Client-side validation tests
Use the smallest relevant test scope when changing client runtime behavior:
Source/Tests/Test_ClientEngine.cpp— self-contained client engine startup, entity registration, script module initialization, and loop callbacks.Source/Tests/Test_ClientServerIntegration.cpp— client/server handshake over interthread transport and observable client connection events.Source/Tests/Test_ClientDataValidation.cpp— inbound remote-call payload validation for UTF-8, enums, floats, hashed strings, bools, truncation, and ref-type payloads.Source/Tests/Test_ClientRuntimeApi.cpp— client runtime ABI/export/result validation for the host/runtime split described in ClientUpdater.md.

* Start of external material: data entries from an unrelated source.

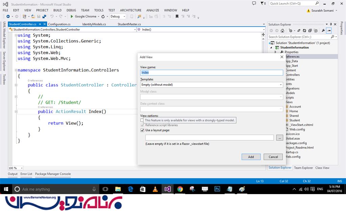This screenshot has width=346, height=211.
Task: Toggle the 'Reference script libraries' checkbox
Action: click(142, 125)
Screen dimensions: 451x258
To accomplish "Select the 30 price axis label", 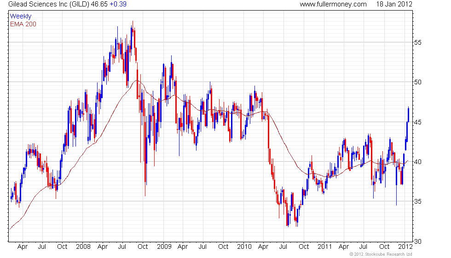I will point(418,241).

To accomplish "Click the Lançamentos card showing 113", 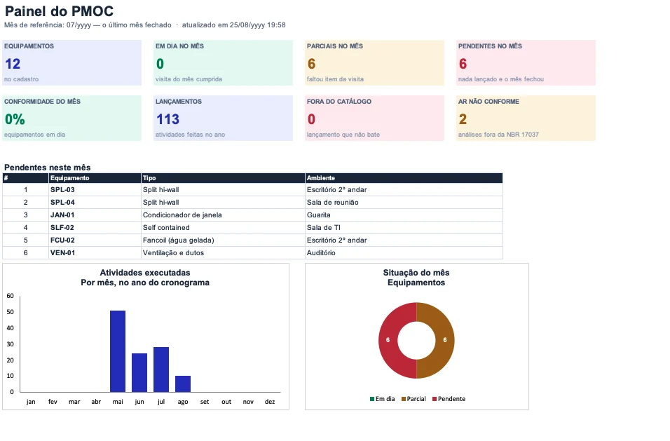I will click(223, 118).
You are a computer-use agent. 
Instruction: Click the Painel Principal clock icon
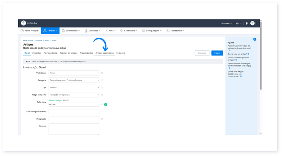tap(22, 31)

Exact test target names are generated by the embedding project’s CMake/BuildTools configuration; do not hard-code one project’s target names in engine docs.
Change checklist
When changing client runtime code, verify:
ClientEnginestartup/shutdown still leaves no stale registered entities or render targets.- New network messages are documented in Networking.md and bound through
ClientConnection::AddMessageHandler(). - New synced state has a clear ownership boundary between Common entities/properties and client-only view state.
- Map presentation changes do not duplicate coordinate/pathfinding rules already owned by MapsMovementGeometry.md.
- Resource changes describe whether they affect
ResourceManager,SpriteManager, a sprite factory,EffectManager, orRenderTargetManager. - Platform-specific rendering/input implications are reflected in FrontendAndRendering.md, WebDebugging.md, or AndroidDebugging.md as appropriate.